When using membranes to filter seawater, the membrane must remain dry for long periods. If the membrane becomes moist, the filtration process becomes inefficient and permits large quantities of salt to pass through the membrane. For long-term operations, progressive membrane wetting has been observed regularly, which be resolved by changing the membrane.

Researcher Yunchul Woo and his team at the Korea Institute of engineering and Building Technology (KICT) have now developed a membrane that’s less vulnerable to wetting and is stable within the future .

The membrane is formed of nanofibres that are fabricated into a three-dimensional hierarchical data structure , This was achieved by employing a sort of nanotechnology called electrospinning. Using this technology, the researchers were ready to fabricate a highly hydrophobic membrane — i.e. water repellent.

The hydrophobic nature of the membrane is valuable because it is designed to keep water molecules from passing through. Instead, a temperature differential is applied on both sides of the membrane which causes the water to evaporate from one end to the water vapor. The membrane allows water vapor to pass, which then condenses onto the cooler side. Called, membrane distillation, this is a commonly used method of desalination using membranes. Because salt particles are not transformed into gas, they are set aside on one side of the membrane, giving highly purified water on the other side.

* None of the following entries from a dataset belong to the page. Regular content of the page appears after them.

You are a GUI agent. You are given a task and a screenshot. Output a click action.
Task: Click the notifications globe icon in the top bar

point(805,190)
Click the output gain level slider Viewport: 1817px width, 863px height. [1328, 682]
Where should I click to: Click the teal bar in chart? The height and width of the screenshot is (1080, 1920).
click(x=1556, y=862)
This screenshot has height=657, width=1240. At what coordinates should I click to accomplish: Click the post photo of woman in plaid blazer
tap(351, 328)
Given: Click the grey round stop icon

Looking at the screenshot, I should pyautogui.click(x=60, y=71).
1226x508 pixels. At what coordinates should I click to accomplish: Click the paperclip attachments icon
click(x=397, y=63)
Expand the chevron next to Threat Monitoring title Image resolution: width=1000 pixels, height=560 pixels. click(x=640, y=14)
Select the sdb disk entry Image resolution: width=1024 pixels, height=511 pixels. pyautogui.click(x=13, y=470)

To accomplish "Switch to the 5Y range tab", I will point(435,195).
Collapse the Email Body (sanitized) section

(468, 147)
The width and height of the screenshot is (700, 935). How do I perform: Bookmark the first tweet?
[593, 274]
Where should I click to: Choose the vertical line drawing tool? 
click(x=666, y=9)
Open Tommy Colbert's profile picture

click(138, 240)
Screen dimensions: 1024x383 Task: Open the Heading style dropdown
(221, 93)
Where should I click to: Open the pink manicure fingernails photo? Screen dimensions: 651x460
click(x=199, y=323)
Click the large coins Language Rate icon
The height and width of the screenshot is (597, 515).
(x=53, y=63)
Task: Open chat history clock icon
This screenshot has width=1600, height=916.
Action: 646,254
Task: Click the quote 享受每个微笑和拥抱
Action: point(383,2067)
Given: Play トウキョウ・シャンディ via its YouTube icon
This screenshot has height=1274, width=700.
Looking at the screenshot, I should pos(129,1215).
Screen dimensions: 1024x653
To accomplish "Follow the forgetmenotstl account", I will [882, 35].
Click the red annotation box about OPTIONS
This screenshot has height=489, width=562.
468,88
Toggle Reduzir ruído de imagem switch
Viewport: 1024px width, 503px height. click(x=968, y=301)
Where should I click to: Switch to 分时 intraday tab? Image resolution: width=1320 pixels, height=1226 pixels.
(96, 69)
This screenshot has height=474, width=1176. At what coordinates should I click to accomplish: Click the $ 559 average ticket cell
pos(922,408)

The Korean researchers also used silica aerogel in their membrane fabrication process which further enhanced the flow of water vapor through the membrane, providing quicker access to desalinated water.

In tests, the team ran the new membrane for 30 days, and found that it still filtered out 99.99 percent of the salt after that time. That’s a far longer runtime than other electrospun nanofiber membranes, which the team says struggle to last more than 50 hours of continuous use before they begin to leak.

The co-axial electrospun nanofiber membrane have strong potential for the treatment of seawater solutions without suffering from wetting issues and may be the appropriate membrane for pilot-scale and real-scale membrane distillation applications,” says Dr. Yunchul Woo, lead researcher on the study.